Peter Bittner, intellectual property specialist at the International Institute for IP management, is an expert of the FET Briefing project supporting FET-funded projects on their way to innovation.
Collaboration and innovation go hand in hand. Collaborative projects are so because they can capitalise on the strengths of each partner and foster greater innovation through sharing costs and resources. But how do individual project partners claim what they have designed and developed? How do they stake a claim on the brain work accomplished and reap the benefits afterwards?
These were some of the issues put to Peter Bittner, intellectual property specialist at the International Institute for IP management, who recently delivered a webinar and interview as part of FET Briefing, a project that helps FET-funded projects in their exploitation strategies through training and workshops.
To present IP in simple terms, Mr Bittner highlights the difference between a tangible asset such as a car and a nontangible asset, such as a novel concept or idea. A car buyer gains ownership of a car and can then use it at will. However, for something intangible such as an innovative concept, ownership means something quite different. And that’s where the idea of IP assets comes in with a set of mechanisms such as patents, copyrights, trademarks and designs.
One key difference Mr Bittner is keen to point out is that IP is about assets rather than rights. This is because it is possible to own a certain technical concept within a physical device through a patent, but it doesn’t mean the patent holder owns the other concepts at play within the same device. The economic mechanism is therefore different from that of physical things such as a car where the owner has the right to drive it. Another key difference is that unlike a car, which depreciates with use over time, IP assets can be used by multiple parties, which increases its value the more it is used.
With collaborative initiatives such as EU-funded projects, IP should be considered at an early stage. According to Mr Bittner, consortium agreements need to make sufficient provisions for handling IP among the partners to avoid infighting later on. Furthermore, IP claims must be based on novelty, not on existing concepts known as “prior art”. The more time goes by, then a partner’s concept may lose its novelty factor and slide into prior art. However, the partner needs to be able to show how their concept can be used; otherwise the patent application may not be approved. So, too late, your concept becomes “prior art”, too early, you can’t show how your concept can be implemented. This balancing act therefore needs to be addressed upfront.
Another reason to address IP at an early stage is the high publication risk. This is particularly relevant to H2020 European projects as much emphasis goes on dissemination of the knowledge generated. On this Mr Bittner says: “I think that any research-driven organisation always runs a high publication risk because it is driven by the goal to publish massively and that in the academic world, papers are valued more highly than patents. But once you publish something, you can’t protect it any more“.

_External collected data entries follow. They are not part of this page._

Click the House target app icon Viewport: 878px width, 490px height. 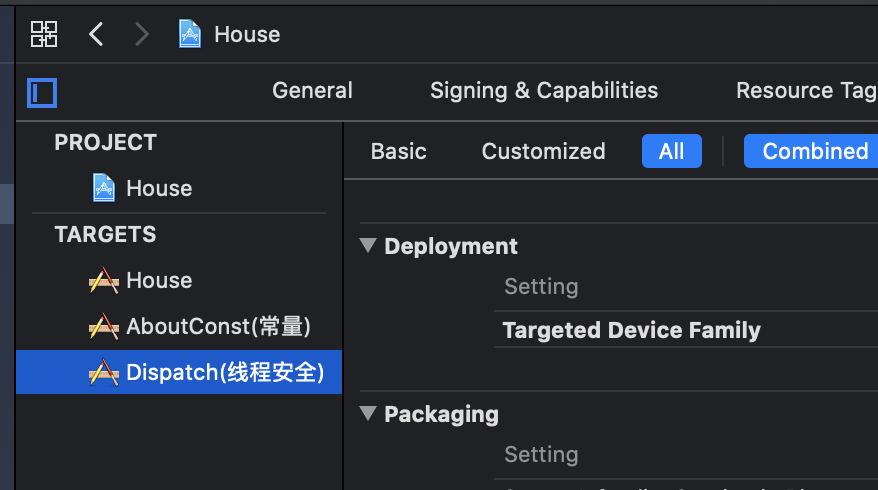tap(104, 281)
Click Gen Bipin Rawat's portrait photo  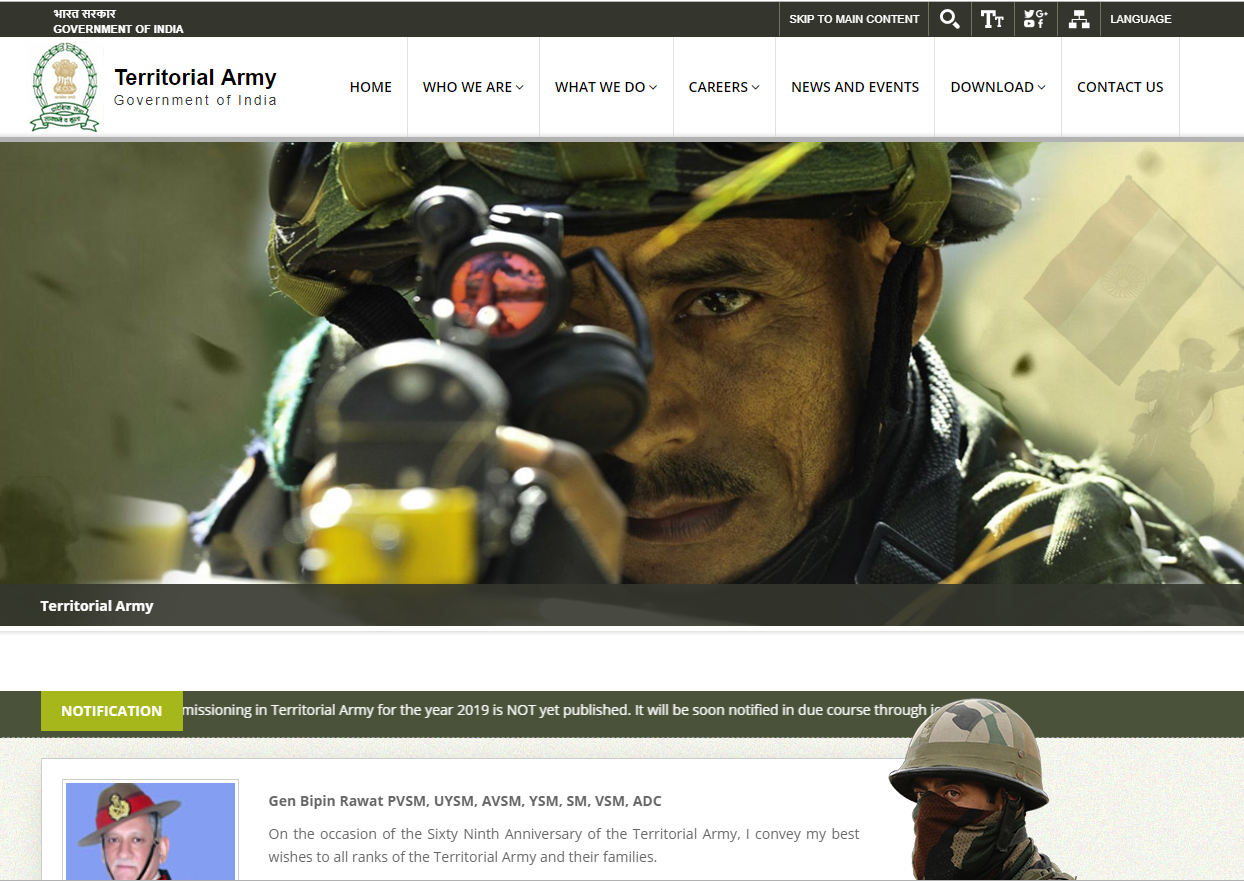point(150,832)
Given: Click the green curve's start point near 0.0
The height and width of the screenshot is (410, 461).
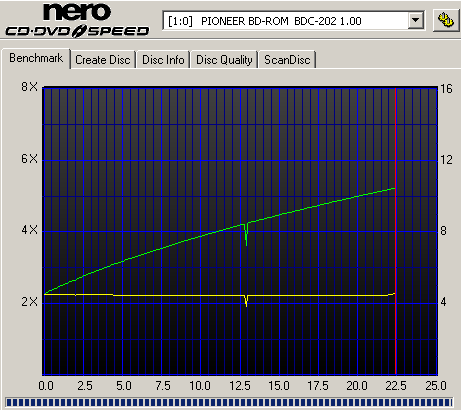Looking at the screenshot, I should pyautogui.click(x=45, y=294).
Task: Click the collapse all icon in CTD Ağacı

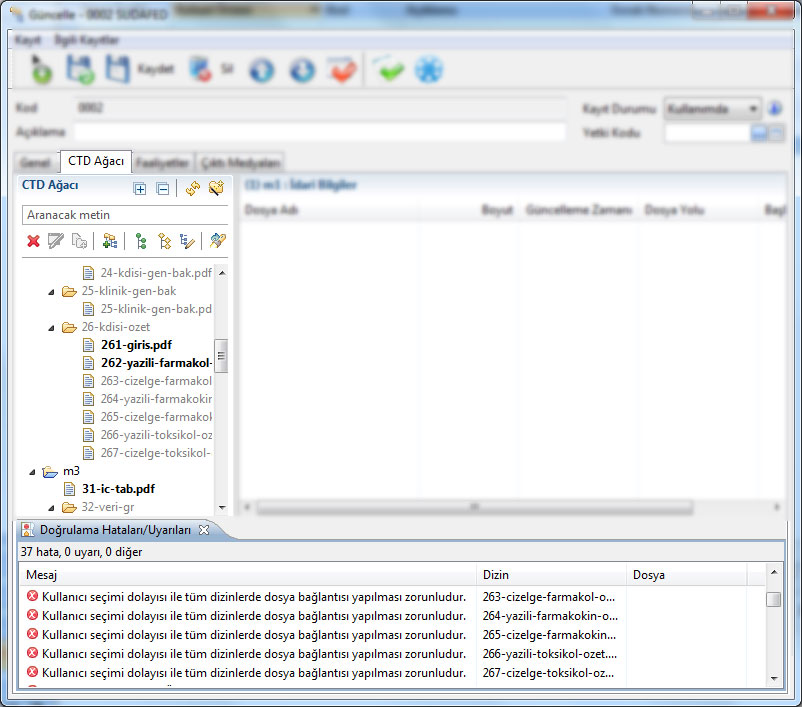Action: [162, 188]
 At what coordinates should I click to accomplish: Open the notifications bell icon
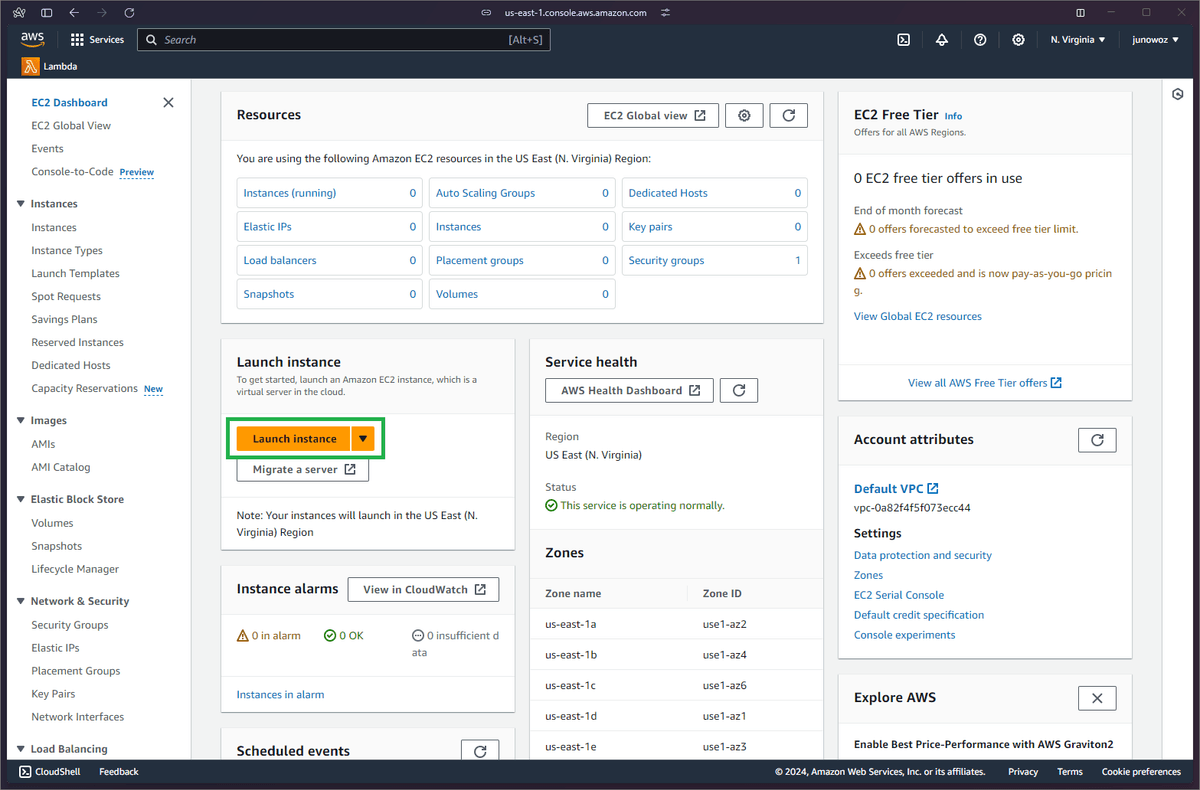pos(941,39)
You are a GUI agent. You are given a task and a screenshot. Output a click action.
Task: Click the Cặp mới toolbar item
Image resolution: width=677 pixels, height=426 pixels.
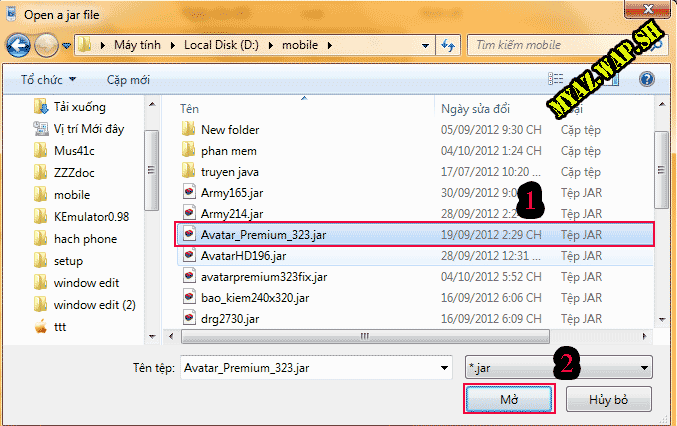(x=128, y=79)
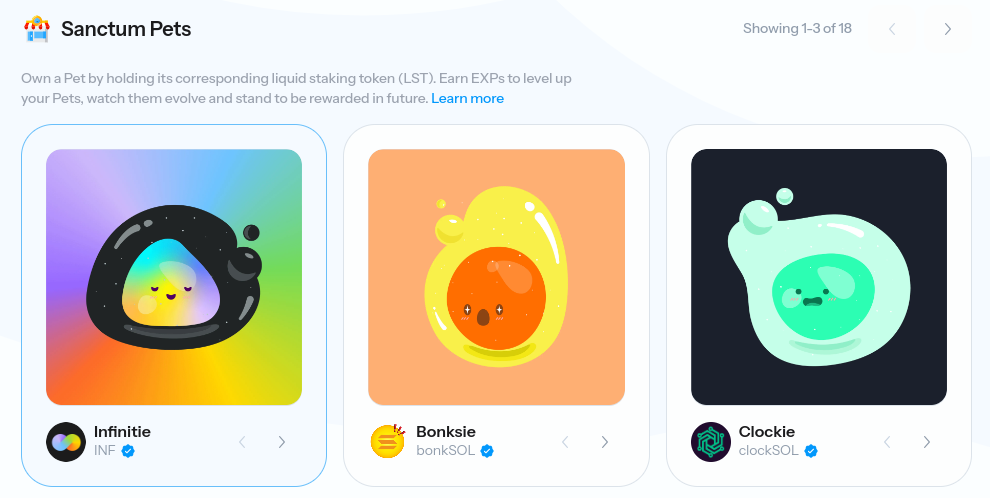Click the verified badge next to INF

click(128, 451)
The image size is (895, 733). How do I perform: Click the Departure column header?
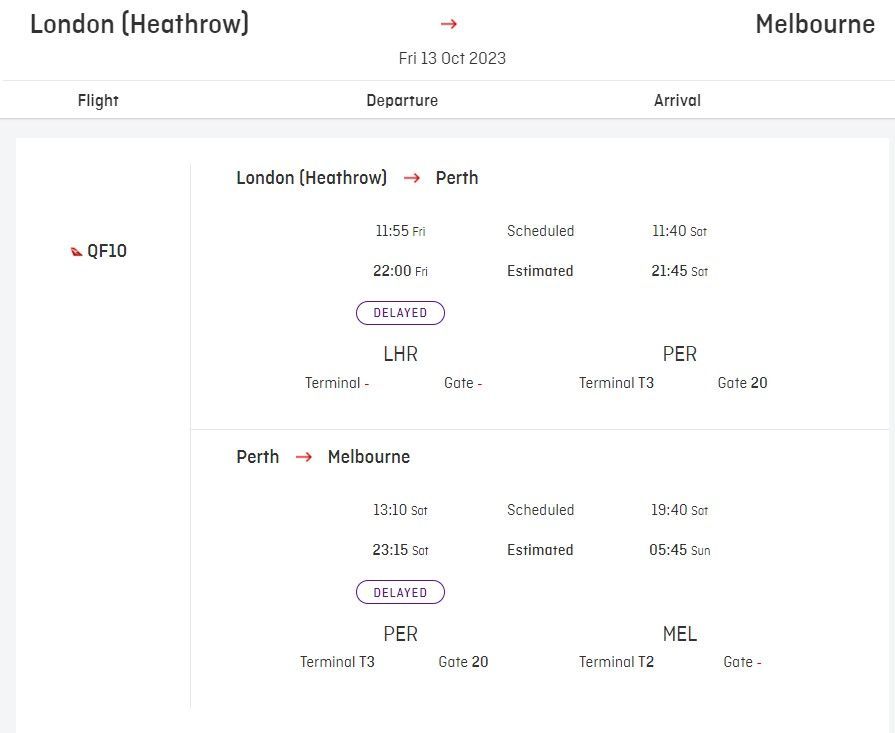[402, 100]
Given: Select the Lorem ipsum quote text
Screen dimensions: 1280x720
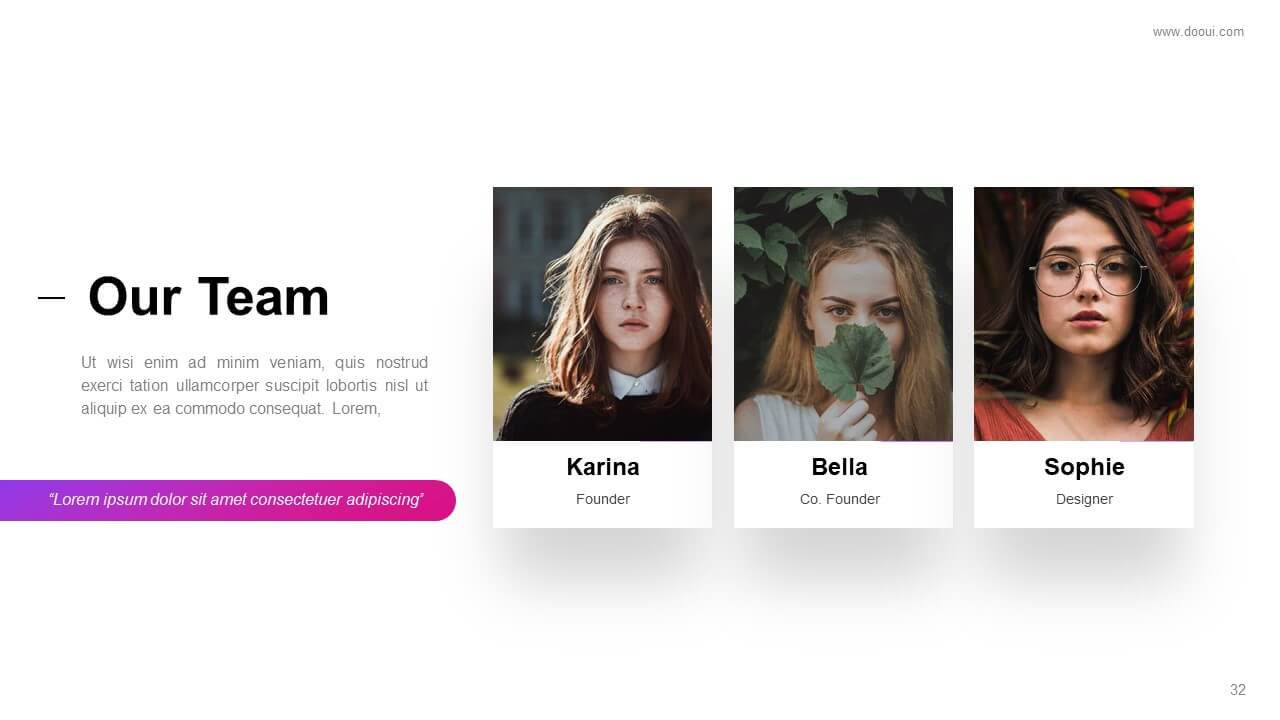Looking at the screenshot, I should tap(236, 500).
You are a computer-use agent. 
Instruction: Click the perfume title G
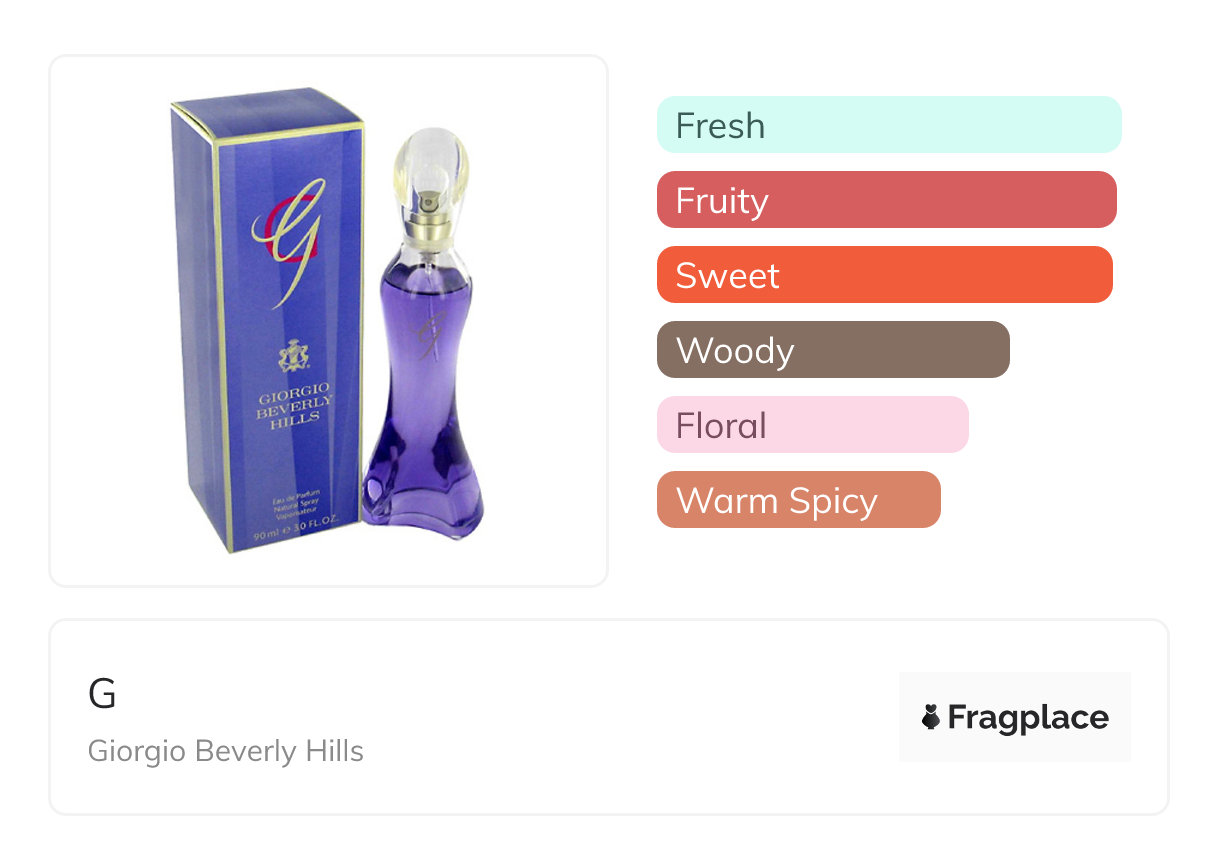(x=102, y=694)
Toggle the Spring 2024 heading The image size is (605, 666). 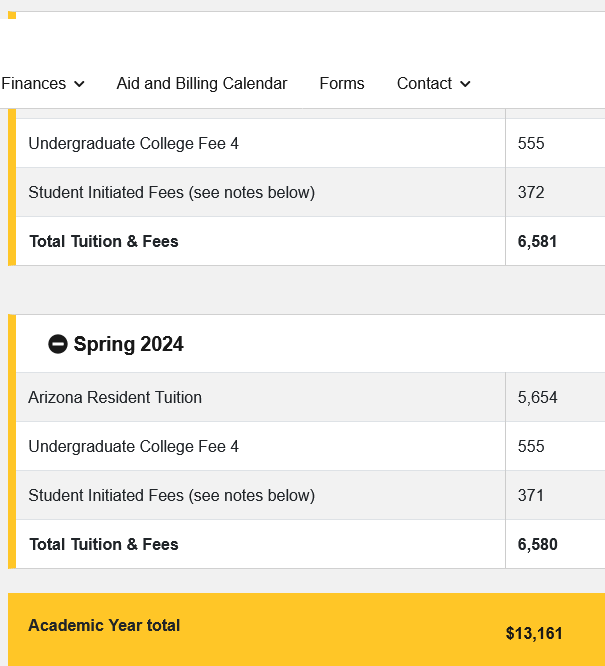128,344
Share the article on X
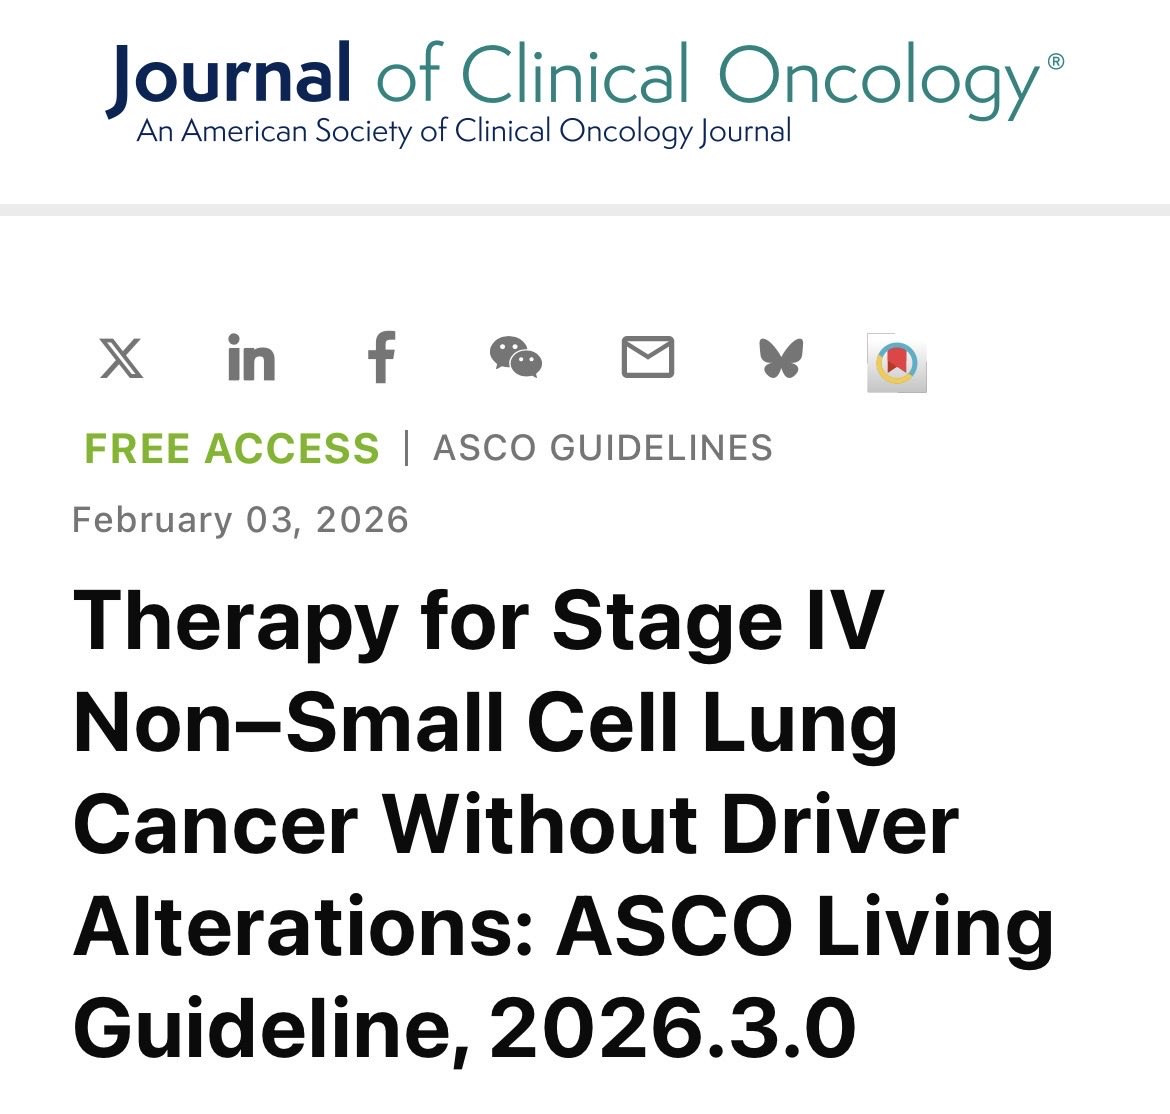The width and height of the screenshot is (1170, 1114). click(122, 358)

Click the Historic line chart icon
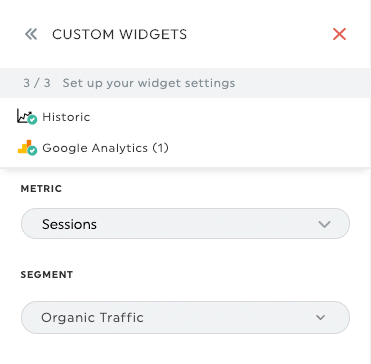point(24,116)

As part of the FET Briefing services, Mr Bittner, who generally works as an IP attorney, mentored a biotech partner who was part of a FET-funded project. The organisation had developed new software based on artificial intelligence for diagnosing Alzheimer’s disease but they needed advice about how to protect their innovation. The mentoring involved four stages: awareness of OP strategy, assessment of protection potential, understanding the tech features and defining the subject matter to be protected. This last item was about “protecting what’s worth protecting, rather than simply protecting what’s protectable” according to Mr Bittner. Indeed, the partner was able to make a claim on the diagnostic support method but also on the training method for the neural network. From these various stages, an IP roadmap was drafted so that the project could navigate the rest of the process during the project.